None of the aforementioned methods were employed by the Township of Lower Saucon in the instant case. Instead, criminal proceedings were instituted against the appellees on the basis of a local legislative declaration that such an activity constitutes a nuisance per se. Although no evidence was introduced that the appellees had maintained a nuisance in fact, convictions were obtained. In light of our interpretation of the Second-Class Township Code, we hold that both the procedure followed and the local legislative declaration that the storage of abandoned or junked automobiles is a nuisance per se were unauthorized and thus invalid.[2]

Our reading of the legislative will is fortified by the passage of the Act of March 11, 1959, P.L. 13, which further amends the General Powers provision of the Second-Class Township Code as follows: ". . . they shall have power — . . . LVIII. Junk dealers and junk yards. To regulate junk dealers and the establishment and maintenance of junk yards and scrap yards including, but not limited to, automobile junk or grave yards." (Emphasis supplied).

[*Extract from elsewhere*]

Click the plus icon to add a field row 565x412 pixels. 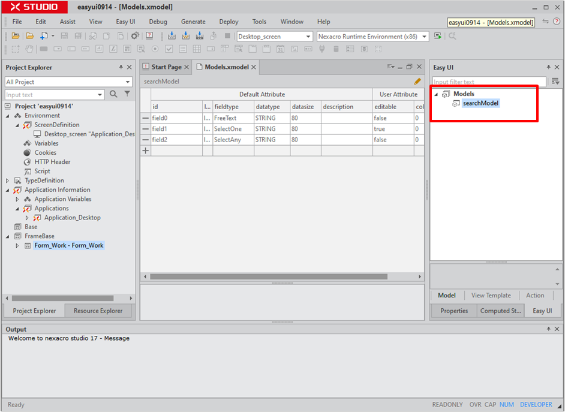(146, 151)
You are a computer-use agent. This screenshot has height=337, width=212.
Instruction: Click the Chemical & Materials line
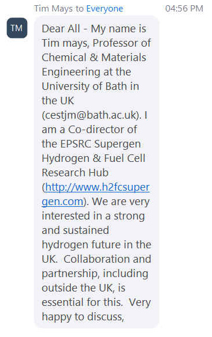coord(94,58)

It is a well-established principle of law that a nuisance is not regulated, but rather abated. By granting to the townships the right to regulate such automobile *140 grave yards, it is clear that the legislature had not categorized them as nuisances per se in 53 PS § 65712. A contrary interpretation would place the legislature in the illogical position of granting the townships the power to regulate an activity which the legislature itself had previously defined as a nuisance per se. Indeed, it is obvious that the legislature meant to add an additional power to those already possessed by the township supervisors. Second-class townships are now provided with an effective means of restricting such occupations within established limits in those situations where the maintenance of the activity does not constitute a nuisance in fact.

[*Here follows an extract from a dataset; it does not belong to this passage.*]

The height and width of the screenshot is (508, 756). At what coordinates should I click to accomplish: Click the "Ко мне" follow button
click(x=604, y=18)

Orders affirmed with costs on appellant.

NOTES

[1] Compare the Superior Court's interpretation of this Act in Commonwealth v. Christopher, 184 Pa. Super. 205, 209, 132 A.2d 714 (1957), wherein the Court stated, "It [the Code] did not define the storage of such automobiles as a nuisance per se, but, rather, gave authority to local municipalities, based upon actual conditions, to so declare such activities." Then later, at p. 211, the Court reiterated, "What the legislature intended to grant to second class townships was the power to prohibit nuisances or offensive businesses, expressly to be declared as such in an ordinance. and not the power to abolish a lawful business conducted in such manner as to amount to a nuisance."

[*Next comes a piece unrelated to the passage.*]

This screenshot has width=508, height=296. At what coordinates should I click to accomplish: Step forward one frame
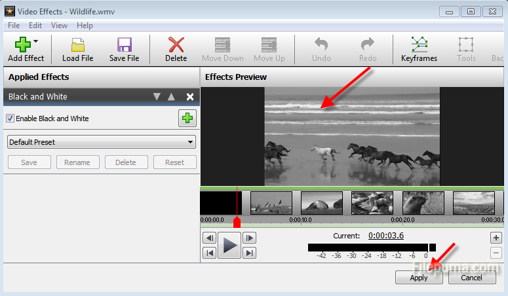tap(249, 238)
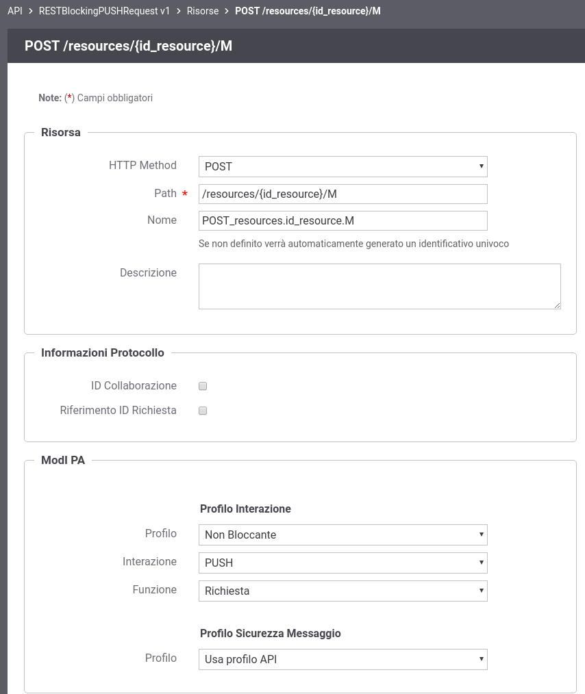Click the HTTP Method dropdown arrow
Image resolution: width=585 pixels, height=694 pixels.
481,166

[2] In Commonwealth v. Baker, 160 Pa. Super. 640, 53 A.2d 829 (1947), which upheld a summary conviction for violation of a very similar ordinance, neither the question of statutory authorization for the borough ordinance nor the question of the validity or reasonableness of the ordinance was raised by the defendant. The Superior Court itself distinguished the Baker case on this ground in Commonwealth v. Christopher, supra, at 212-213.